> _Source extract_
Start
In February, Mark Zuckerberg announced his intentions to create a global community that works for everyone.
In view of this, the social media giant recently unveiled "Disaster Maps," which is designed to help people affected by disasters such as earthquakes, fires or floods.
"When there's a flood, earthquake, fire or other natural disaster, response organizations need accurate information quickly about where people are in order to save lives. The problem is that when traditional communication channels like phone lines are down, it can take too much time to figure out where people need help. As more people connect on Facebook, we can share insights to help organizations understand who's in danger, who's safe, and where to send resources. This is part of creating safe communities, and we will keep doing more initiatives like this to help," announced Zuckerberg last week.
The company has tied up with organizations such as UNICEF, Red Cross, and the World Food Programme to help people in need. Facebook will soon establish formal processes with these organizations for responsibly sharing the datasets with other relevant communities.
"Disaster Maps use aggregated, de-identified Facebook data to help organizations address the critical gap in information they often face when responding to natural disasters," said Molly Jackman, Public Policy Research manager.
The social media giant will provide multiple types of maps during disaster response efforts, which will comprise aggregated location information people have chosen to share with Facebook.
End
> _Prompt_
Copy out the passage on Facebook's Disaster Maps word for word, in full.

> _Information provided_
Start
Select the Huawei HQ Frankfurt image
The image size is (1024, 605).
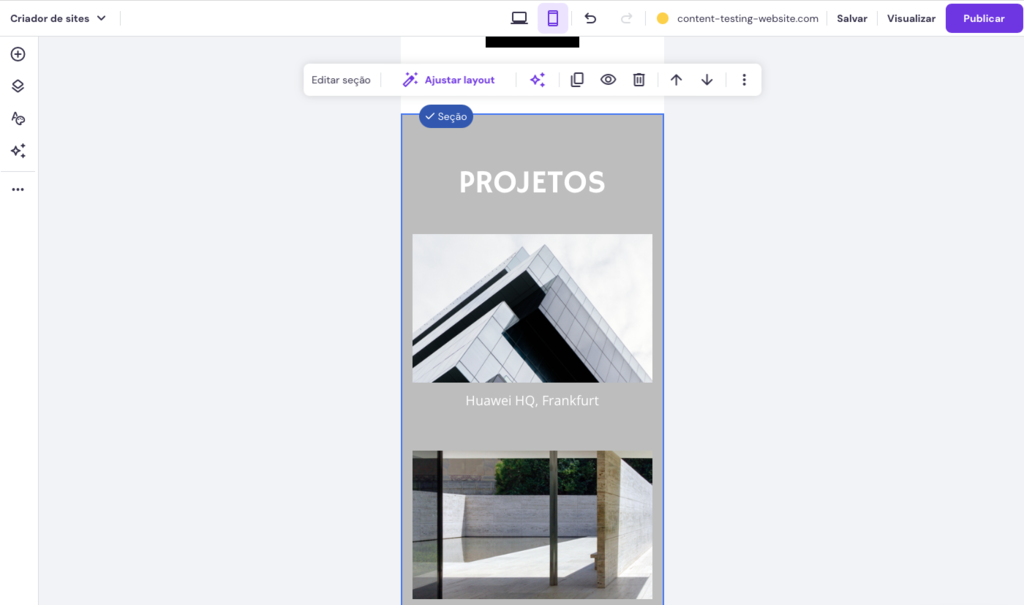(x=531, y=308)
End
> _Answer to the exercise_
In February, Mark Zuckerberg announced his intentions to create a global community that works for everyone.
In view of this, the social media giant recently unveiled "Disaster Maps," which is designed to help people affected by disasters such as earthquakes, fires or floods.
"When there's a flood, earthquake, fire or other natural disaster, response organizations need accurate information quickly about where people are in order to save lives. The problem is that when traditional communication channels like phone lines are down, it can take too much time to figure out where people need help. As more people connect on Facebook, we can share insights to help organizations understand who's in danger, who's safe, and where to send resources. This is part of creating safe communities, and we will keep doing more initiatives like this to help," announced Zuckerberg last week.
The company has tied up with organizations such as UNICEF, Red Cross, and the World Food Programme to help people in need. Facebook will soon establish formal processes with these organizations for responsibly sharing the datasets with other relevant communities.
"Disaster Maps use aggregated, de-identified Facebook data to help organizations address the critical gap in information they often face when responding to natural disasters," said Molly Jackman, Public Policy Research manager.
The social media giant will provide multiple types of maps during disaster response efforts, which will comprise aggregated location information people have chosen to share with Facebook.